Aetna CEO Sent Despicable Ultimatum to Feds: Approve Merger, Or We'll Drop Obamacare

The announcement by insurance company Aetna earlier this week that it would no longer be accepting Obamacare in 11 of its 15 participating states on account of financial losses has proven to be a boon for critics of the Affordable Care Act. But as new evidence reveals, there’s a lot more to this story.

Through a FOIA request made by the Huffington Post, an ultimatum letter dated July 5 sent by Aetna to the Department of Justice paints a different picture of the insurers official reasons for its decision.

In the letter written by Aetna CEO Mark Bertolini, he said that his company would have "no choice" but to quit Obamacare if a planned merger with fellow insurance company, Humana, was blocked by the DOJ.

In Bertolini’s words: “It is very likely that we would need to leave the public exchange business entirely and plan for additional business efficiencies should our deal ultimately be blocked.” Bertolini went on to cite the, "additional synergies" offered by the merger as a bargaining chip for continuing to support Obamacare. But the DOJ was having none of it and promptly rejected the request. Subsequently as we learned this week, Bertolini has stayed true to his word.

So now, because Bertolini didn’t get his merger, Obamacare and ordinary Americans who need health insurance will suffer the consequences. Obamacare is already facing an uphill battle with regards to critics of the law’s sustainability. By leaving a system which relies on subsidized public-private health insurance plans, Aetna’s move will only further tip the scales in favor of Obamacare’s criticsn and drive up costs.

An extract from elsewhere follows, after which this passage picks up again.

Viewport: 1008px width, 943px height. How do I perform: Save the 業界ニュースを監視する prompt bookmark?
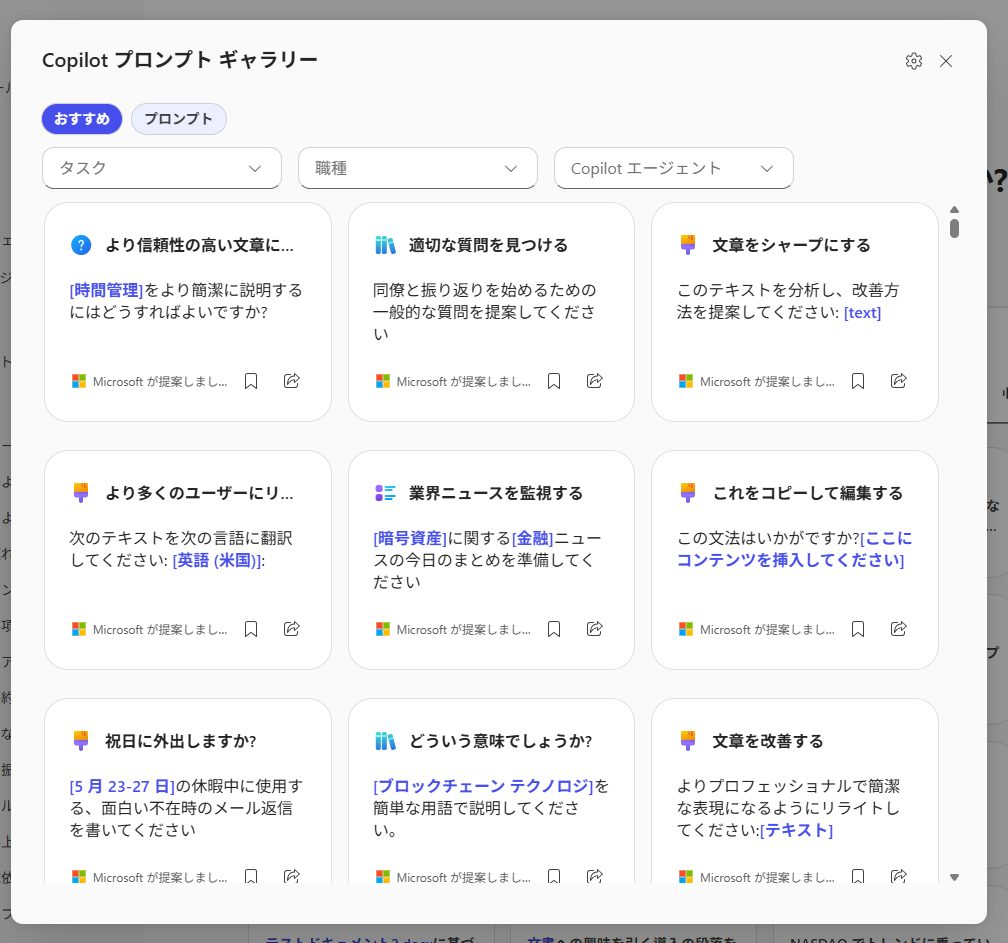pyautogui.click(x=554, y=629)
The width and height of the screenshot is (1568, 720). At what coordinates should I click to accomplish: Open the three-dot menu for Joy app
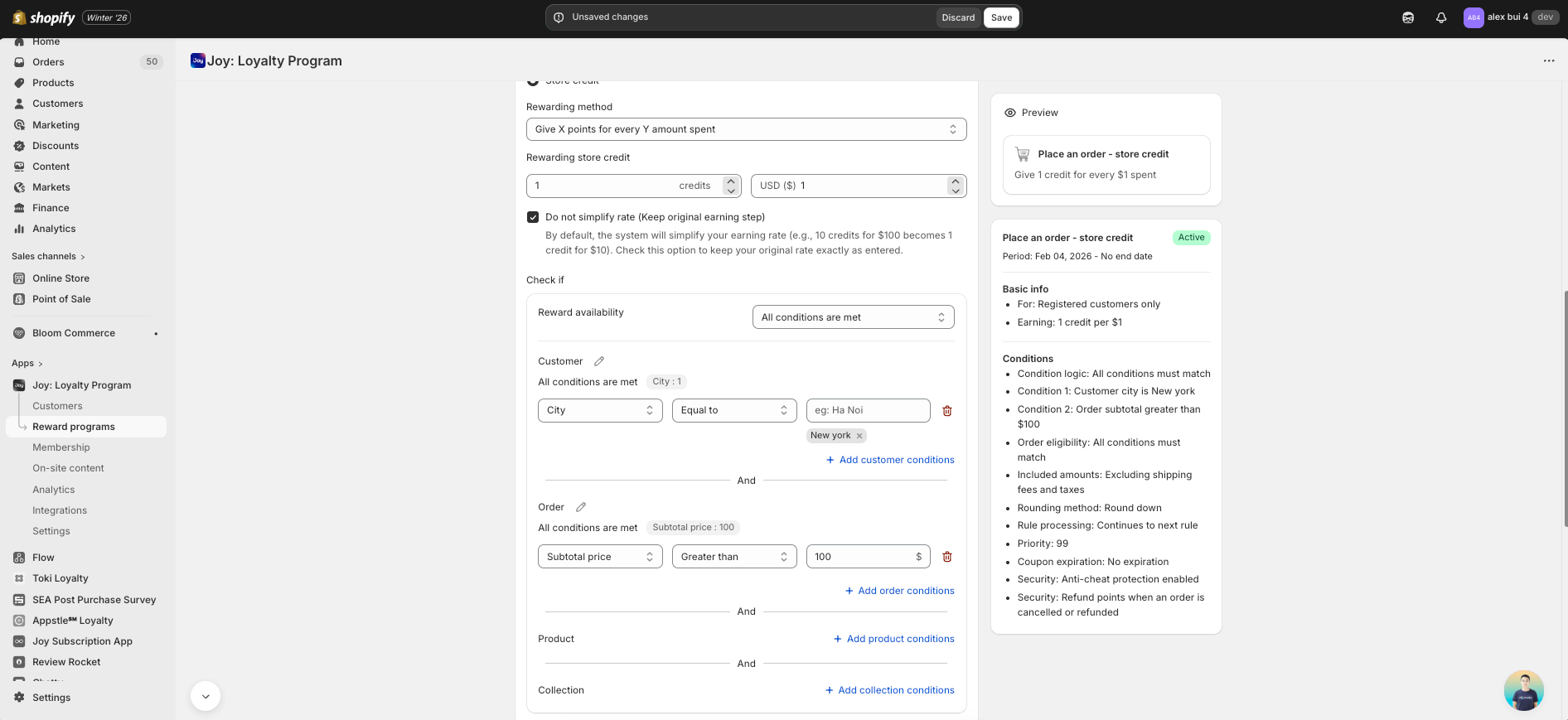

Aetna spokesperson T.J. Crawford claimed to the Huffington Post that the two incidents are unrelated.

“We gained full visibility into our second quarter individual public exchange results, which ― similar to other participants on the public exchanges ― showed a significant deterioration. That deterioration, and not the DOJ challenge to our Humana transaction, is ultimately what drove us to announce the narrowing of our public exchange presence for the 2017 plan year.”